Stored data
────────────────────
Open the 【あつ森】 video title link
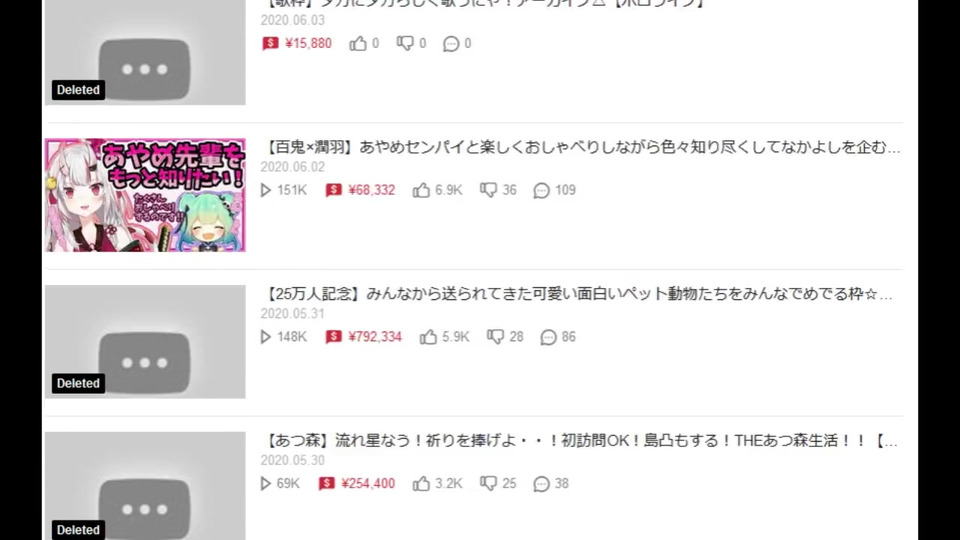The image size is (960, 540). coord(579,441)
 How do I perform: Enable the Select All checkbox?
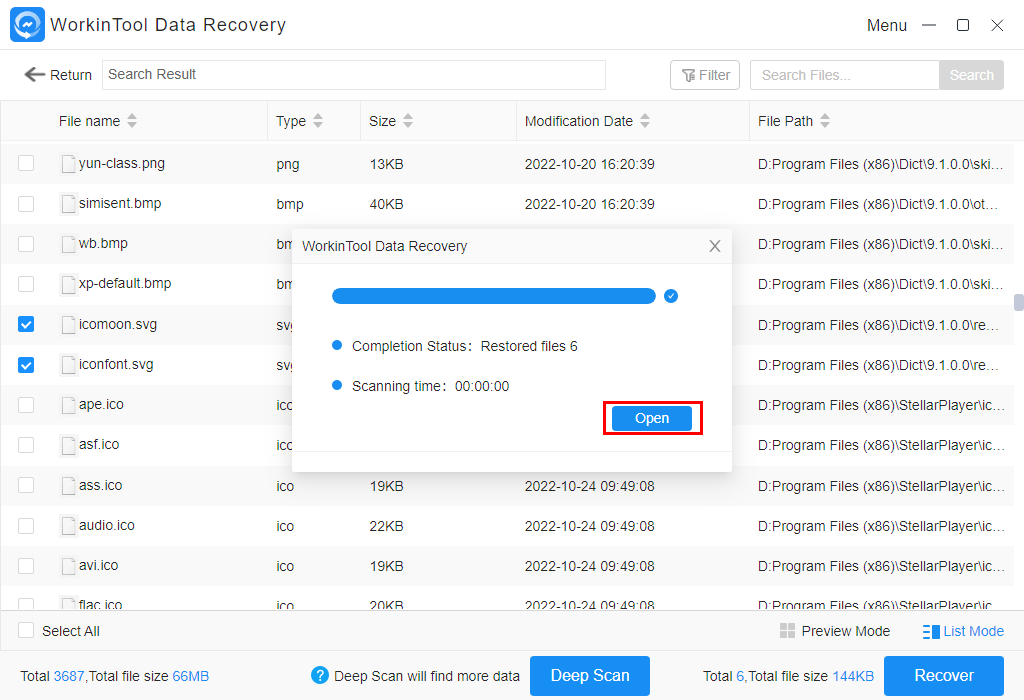(26, 631)
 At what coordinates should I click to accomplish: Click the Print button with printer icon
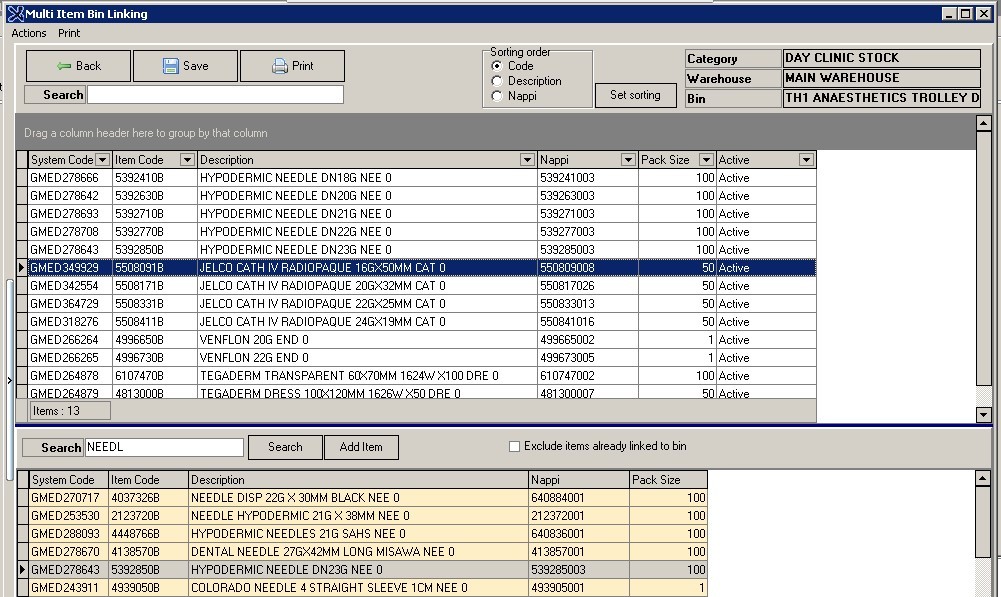292,66
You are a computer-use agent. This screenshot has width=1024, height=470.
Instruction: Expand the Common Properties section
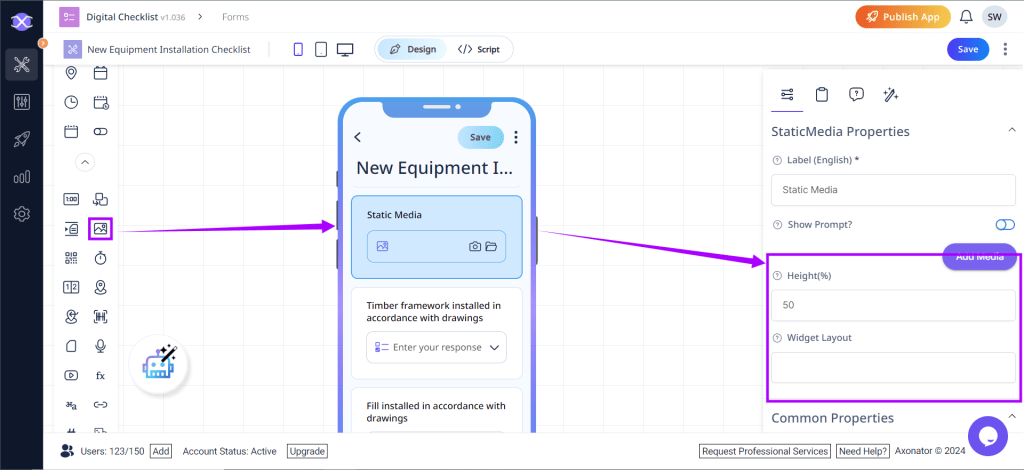coord(1011,417)
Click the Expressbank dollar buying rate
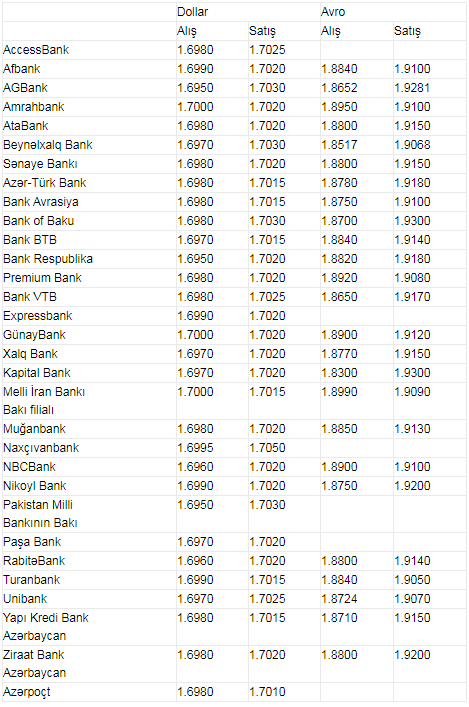This screenshot has width=469, height=707. [195, 316]
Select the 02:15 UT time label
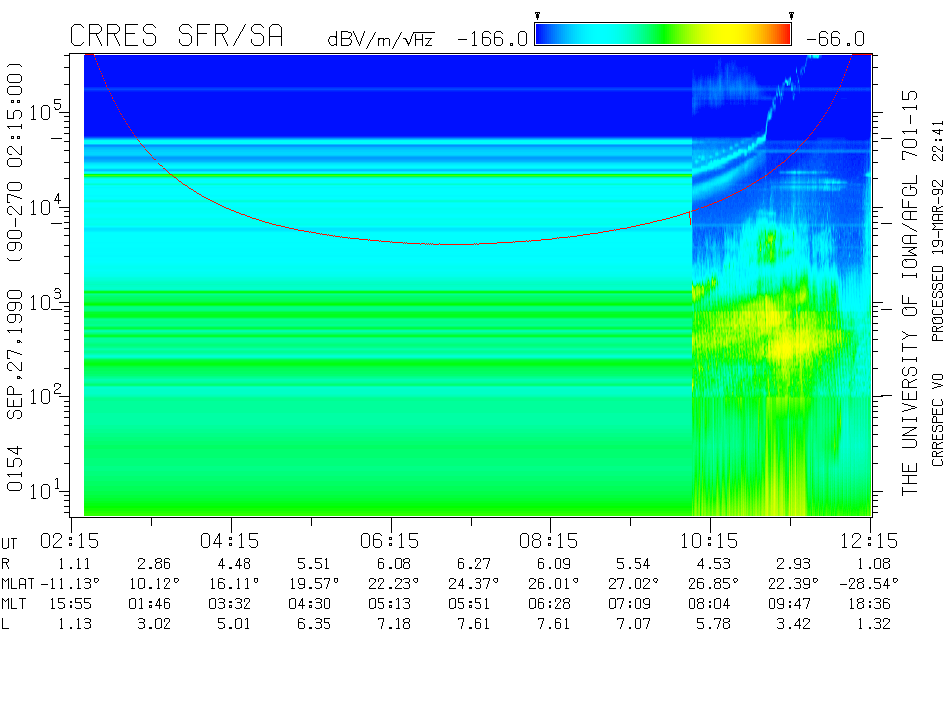The height and width of the screenshot is (720, 945). [x=70, y=541]

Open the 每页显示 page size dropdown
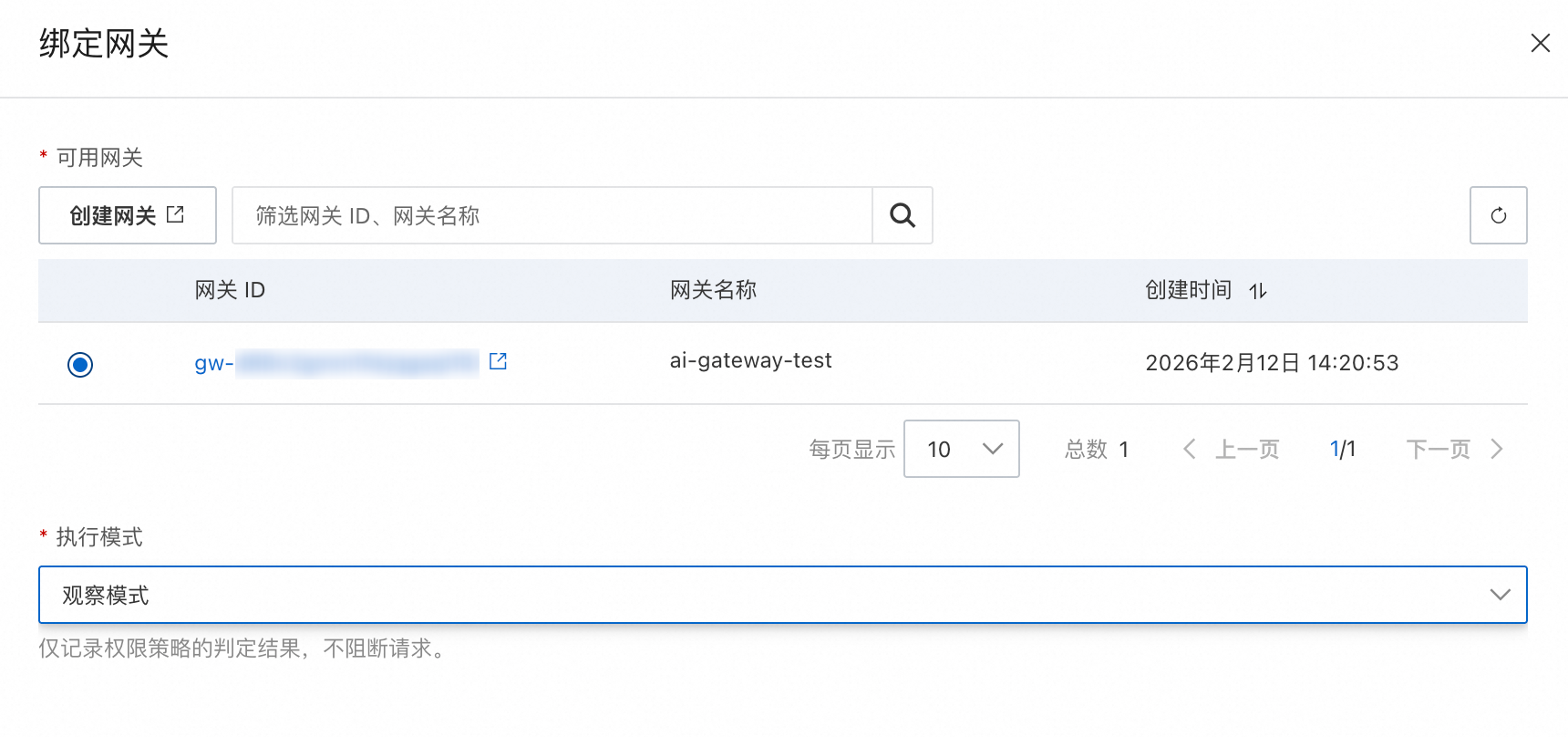(961, 449)
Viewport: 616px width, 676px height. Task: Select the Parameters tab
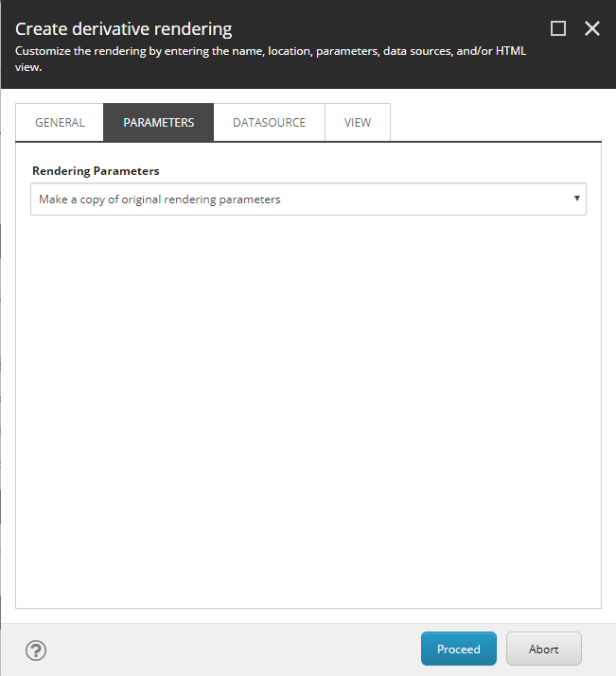pyautogui.click(x=158, y=122)
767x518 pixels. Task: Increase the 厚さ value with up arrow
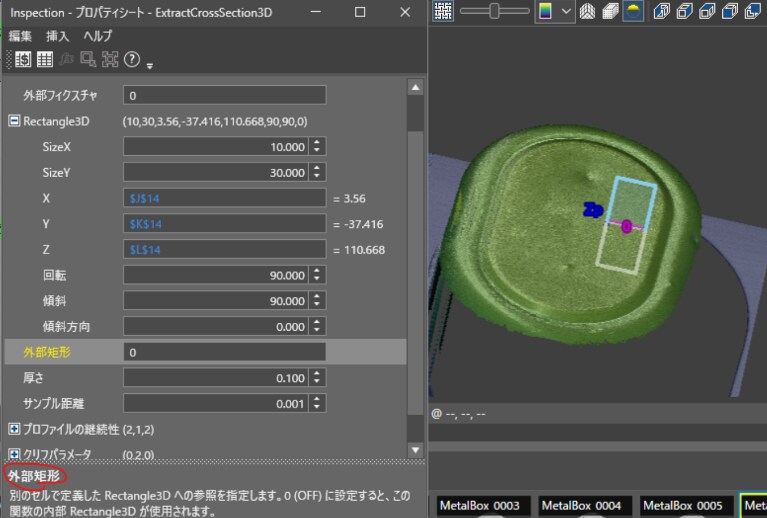[317, 374]
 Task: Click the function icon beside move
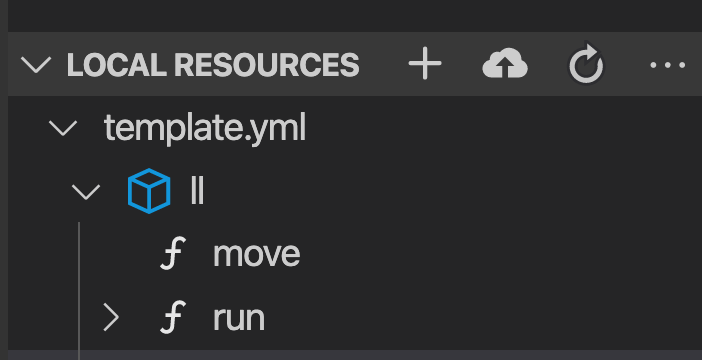(173, 254)
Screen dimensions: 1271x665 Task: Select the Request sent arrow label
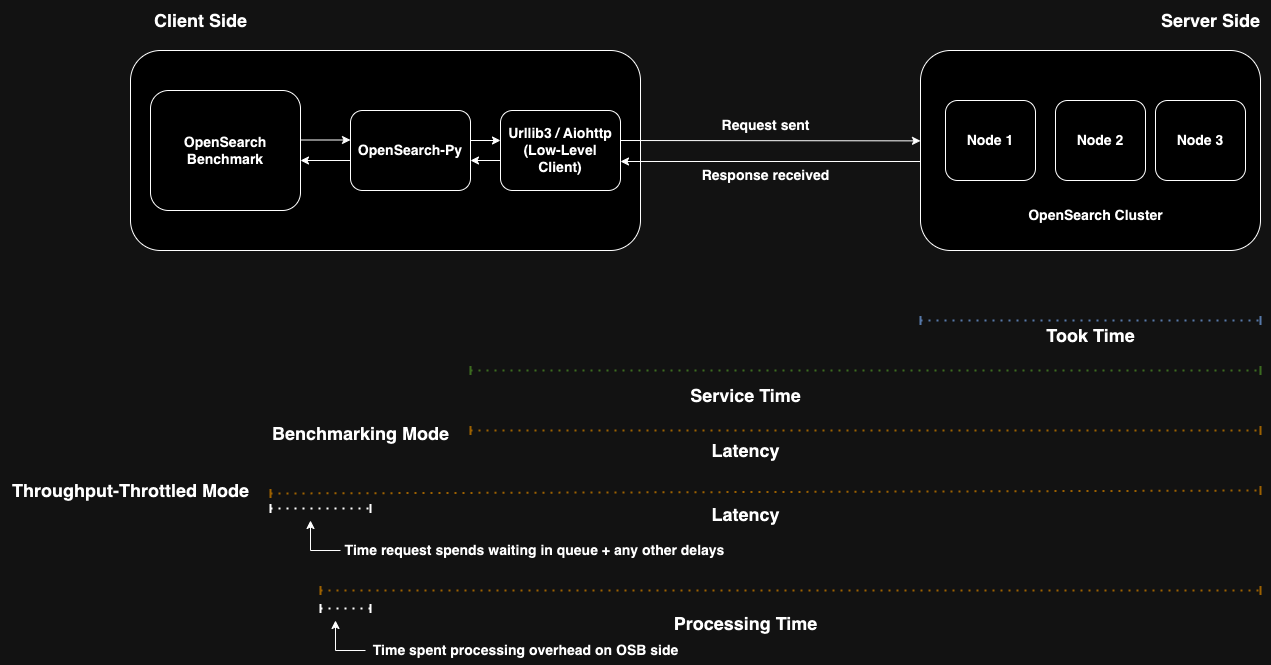pyautogui.click(x=765, y=125)
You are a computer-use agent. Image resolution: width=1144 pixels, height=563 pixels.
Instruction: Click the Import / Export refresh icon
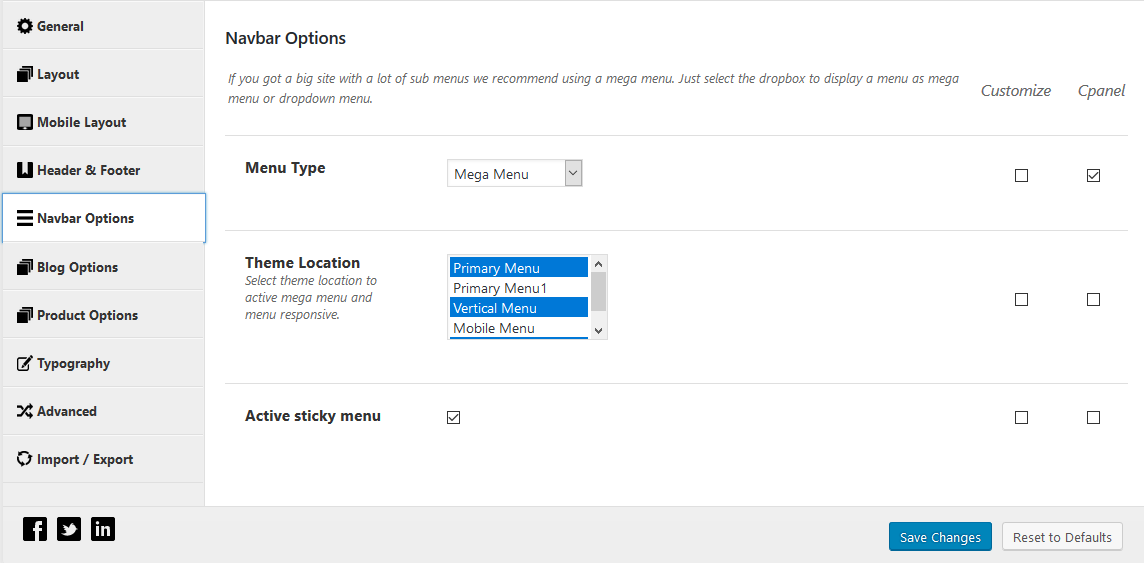tap(25, 459)
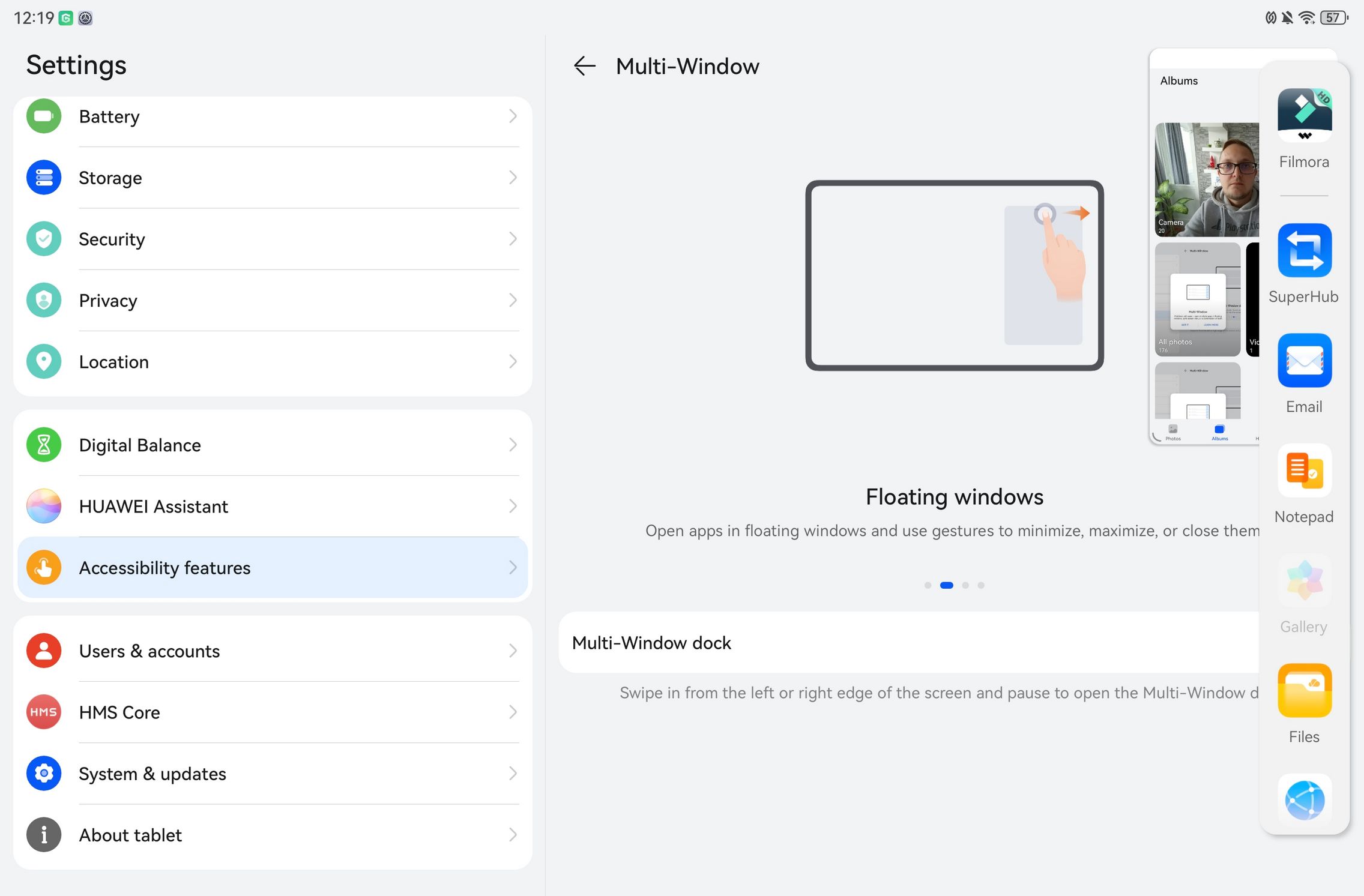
────────────────────
● **ABOUT THIS EXERCISE**:
Copy each line from the records above that includes the string "computer".

● **TASK RESPONSE**:
You are a computer-use agent. This screenshot has width=1024, height=470.
You are a computer-use agent. Image resolution: width=1144 pixels, height=563 pixels.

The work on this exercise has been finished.